To do —
Going through the entries below, copy out each line that contains "Given".

*** Opening of Data listing ***

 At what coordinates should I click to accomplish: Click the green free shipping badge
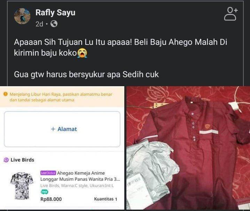45,192
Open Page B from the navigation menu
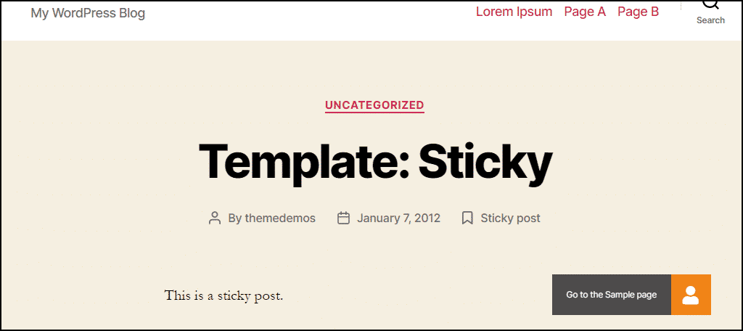 tap(638, 12)
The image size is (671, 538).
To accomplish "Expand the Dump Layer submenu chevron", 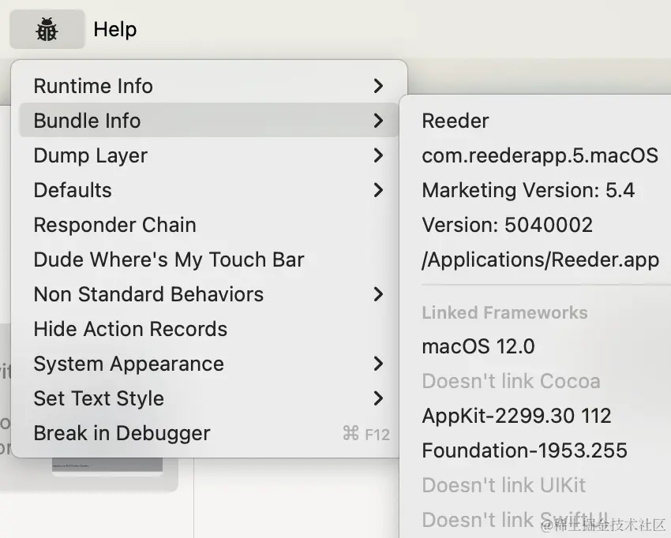I will coord(378,155).
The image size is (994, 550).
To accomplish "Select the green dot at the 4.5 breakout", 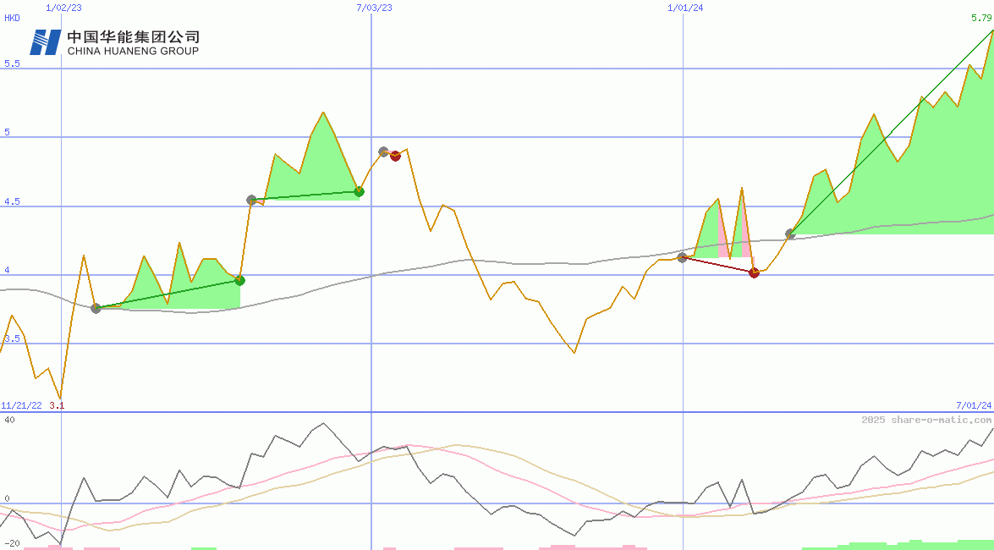I will (358, 192).
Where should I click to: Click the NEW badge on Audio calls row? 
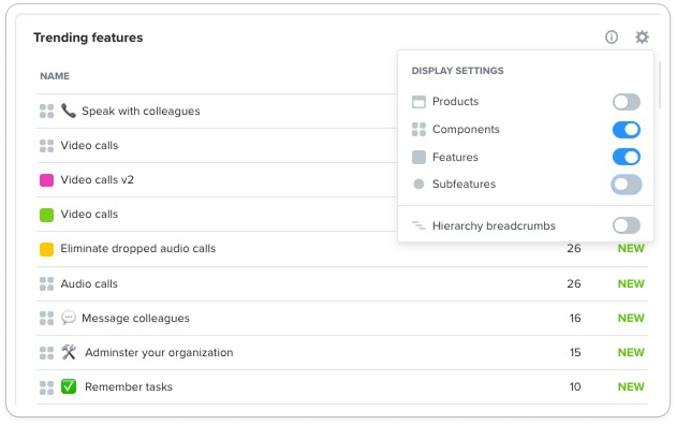(631, 284)
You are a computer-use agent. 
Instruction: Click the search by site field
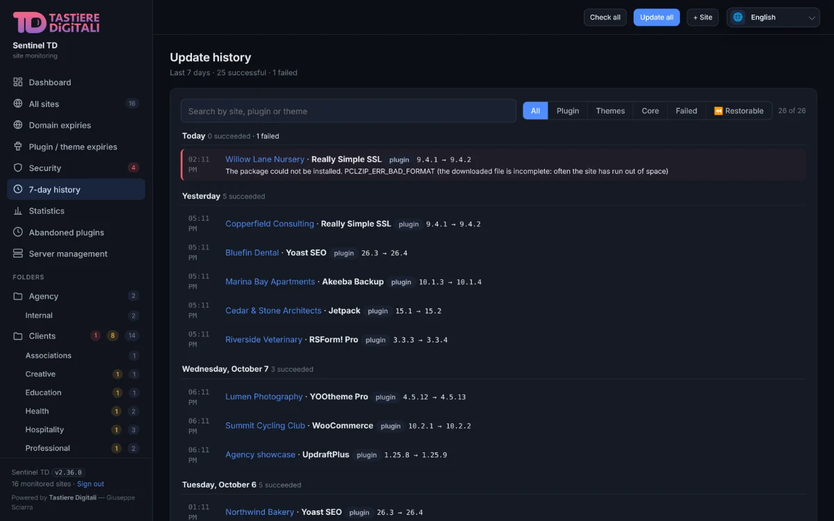pyautogui.click(x=348, y=111)
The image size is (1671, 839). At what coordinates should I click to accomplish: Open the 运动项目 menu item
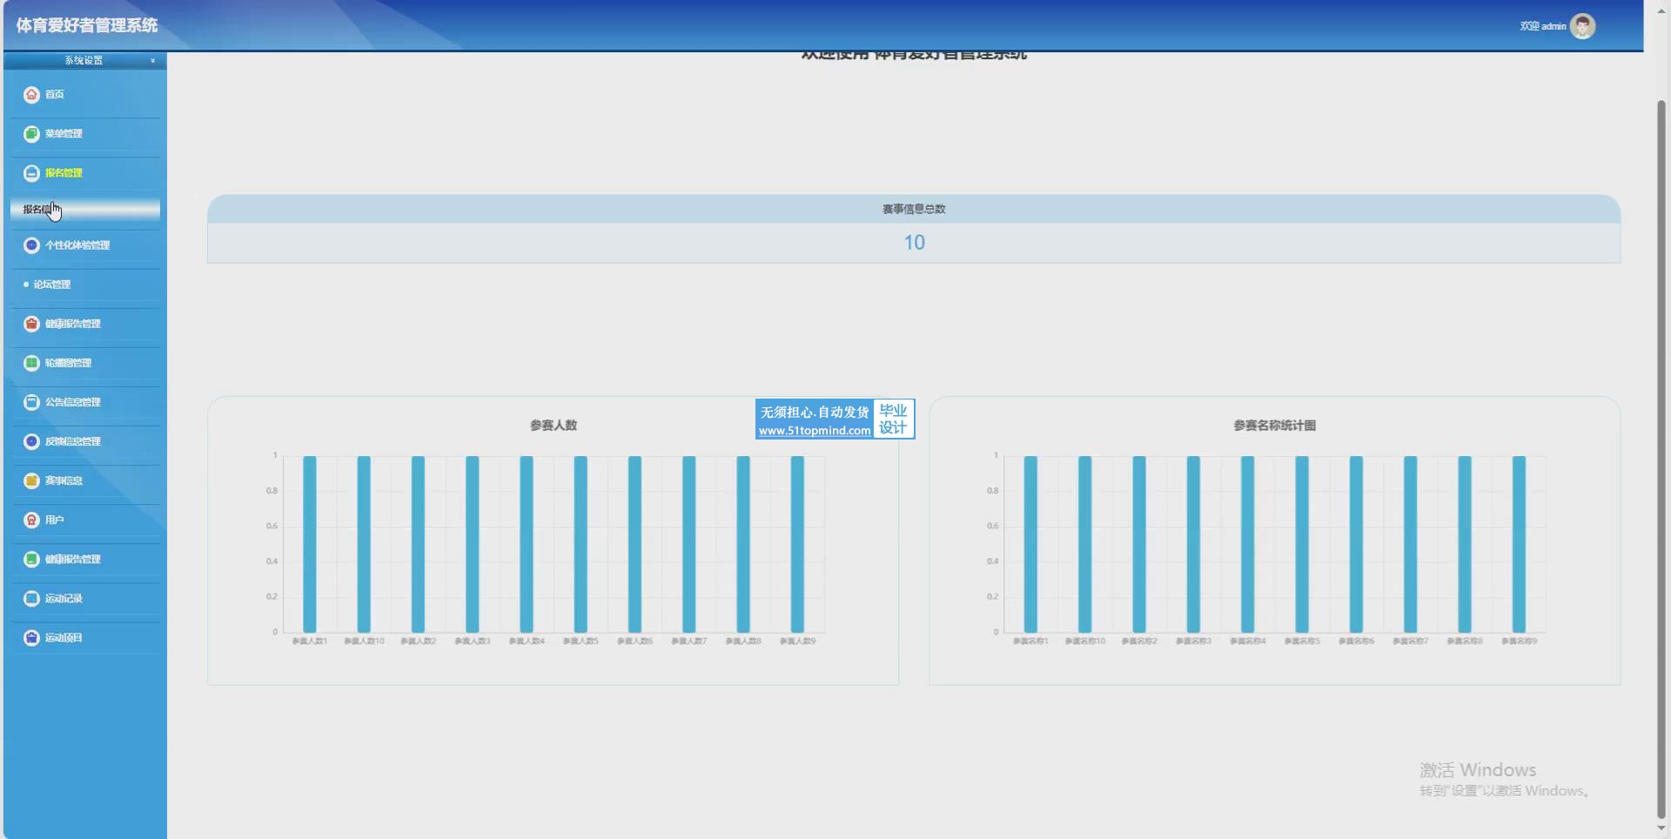pyautogui.click(x=64, y=637)
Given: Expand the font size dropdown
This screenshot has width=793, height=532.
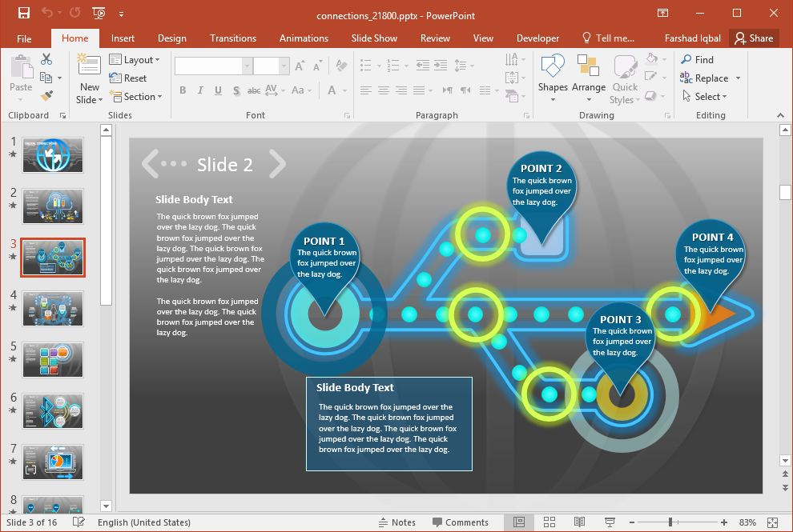Looking at the screenshot, I should [284, 65].
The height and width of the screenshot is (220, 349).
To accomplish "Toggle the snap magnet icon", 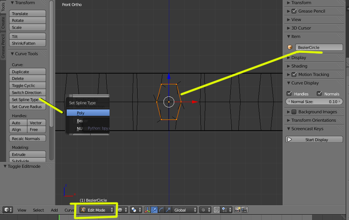I will tap(217, 210).
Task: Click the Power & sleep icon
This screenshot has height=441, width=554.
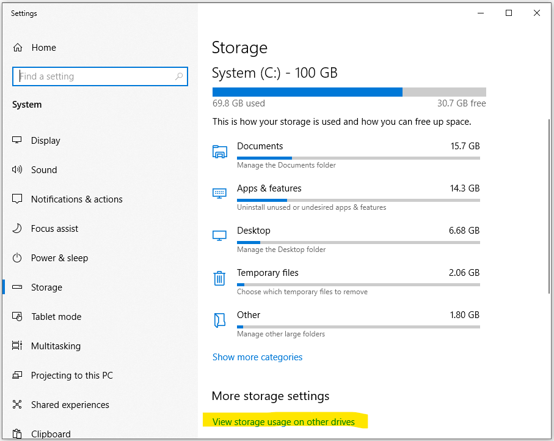Action: 17,258
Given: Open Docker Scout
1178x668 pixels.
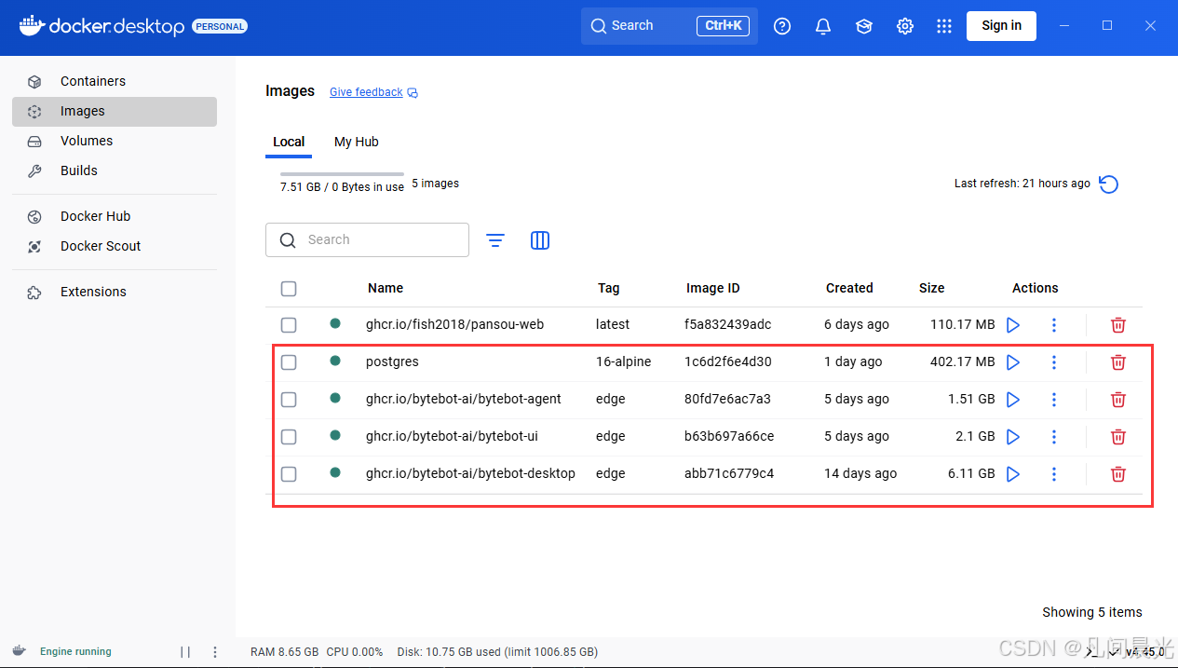Looking at the screenshot, I should click(100, 245).
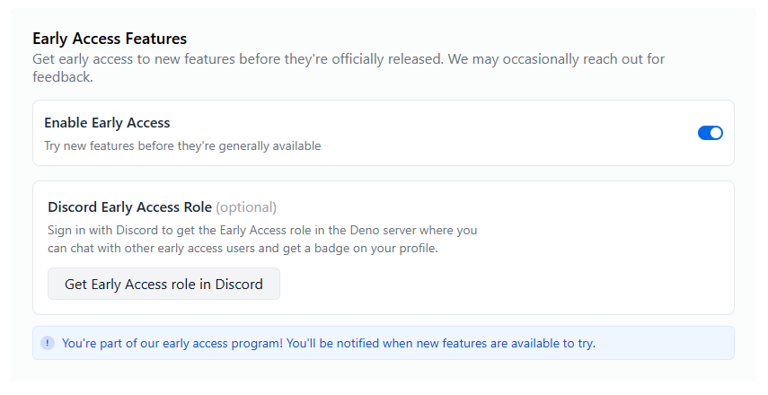The height and width of the screenshot is (395, 768).
Task: Toggle the Enable Early Access switch
Action: [710, 133]
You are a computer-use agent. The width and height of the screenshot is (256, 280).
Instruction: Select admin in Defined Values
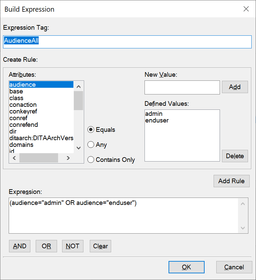click(x=154, y=114)
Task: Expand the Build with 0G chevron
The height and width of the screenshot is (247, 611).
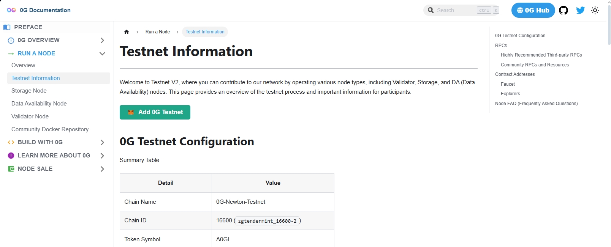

*** Close of Data listing ***

Task response —
Given: Expand the font size dropdown
Given: Open Docker Scout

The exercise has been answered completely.